Se puso bruscamente en pie para descender a toda prisa por la corta escalerilla que conducía a la cubierta inferior, y en cuanto se repuso de la sorpresa que tan desconcertante reacción le había producido, León Bocanegra se volvió a su ahora única acompañante para comentar en tono irónico:

— ¡Curioso…! Saca un tema a colación y en cuanto se empieza a discutir desaparece…

— La observó con especial detenimiento en el momento de inquirir—: ¿No ser que le habías pedido que lo hiciese?

Ella se limitó a asentir con un leve ademán de cabeza.

— Tanto interés tienes en que me vaya? — fue la nueva pregunta.

— Sería lo mejor.

— ¿Lo mejor para quién?

— Para ti. No creo que en ningún caso resulte divertido el hecho de que te ahorquen, pero debe serlo mucho menos si en realidad no has hecho nada malo.

— ¿Es ésa la única razón?

— ¿Cuál otra podría ser?

— Que no le gusto a tu gente. Me aceptan porque tú se lo ordenas, pero resulta evidente que me consideran un intruso.

— Suele ocurrir cuando alguien nuevo se une a una tripulación ya formada.

— Eso no es cierto — le contradijo él—. Eché los dientes en un barco y siempre he vivido en el mar. Tengo por tanto experiencia con respecto al tema, y me consta que la mayor parte de las veces un buen marinero suele ser aceptado sin ningún tipo de reparos. Hay algo más.

— ¿Y qué es ese «algo más», según tú? — ¿Que me ven como un rival?

— ¿Rival de quién? — fingió sorprenderse ella—. ¿De Buenarrivo? ¡Qué tontería! Arrigo seguirá siendo el capitán de La Dama de Plata hasta que él mismo decida dejar de serlo.
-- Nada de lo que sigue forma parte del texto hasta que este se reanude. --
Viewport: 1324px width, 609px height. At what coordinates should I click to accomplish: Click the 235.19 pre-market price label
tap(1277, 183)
León Bocanegra dudó unos instantes y pareció sentirse levemente desconcertado porque se daba cuenta de que la muchacha le estaba obligando a llevar la conversación por unos derroteros que deseaba evitar a toda costa.
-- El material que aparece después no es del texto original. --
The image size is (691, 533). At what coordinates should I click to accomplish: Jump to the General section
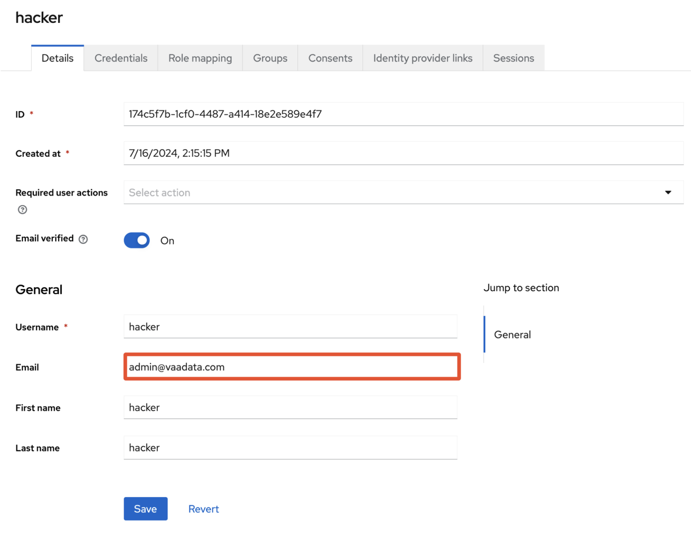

Lanzó un resoplido, apuró los restos del café ya frío que quedaba en el fondo de su taza, y por último señaló:

— Jamás se me pasaría por la cabeza disputarle el puesto al capitán. No es a esa rivalidad a la que me refería.

— ¿A cuál entonces? Nunca me han gustado las medias tintas ni las adivinanzas.
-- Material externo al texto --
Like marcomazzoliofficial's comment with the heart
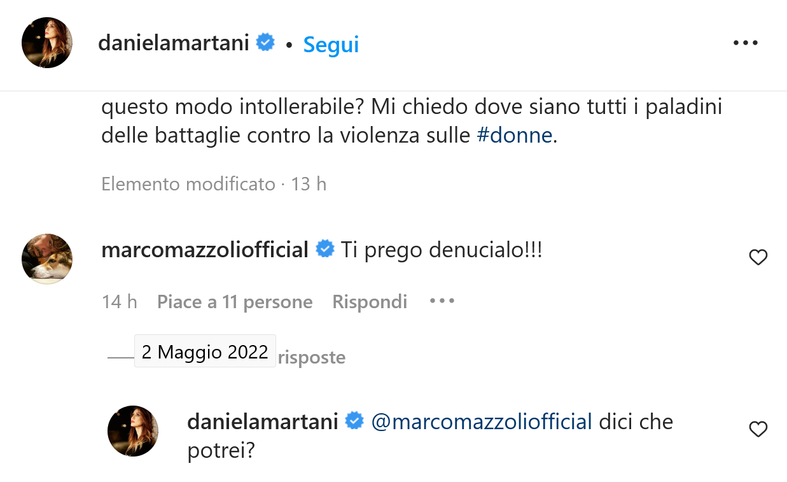Screen dimensions: 787x482 click(758, 257)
Su interlocutor se vio obligado a tragar saliva y pasarse la lengua por los resecos labios antes de musitar como quien se lanza de cabeza al agua:

— Sospecho que algunos de tus hombres no me ven con buenos ojos porque imaginan que puedo ser un rival con respecto a ti.

Ella le dedicó una larga y despectiva mirada con la que pareció pretender fulminarlo.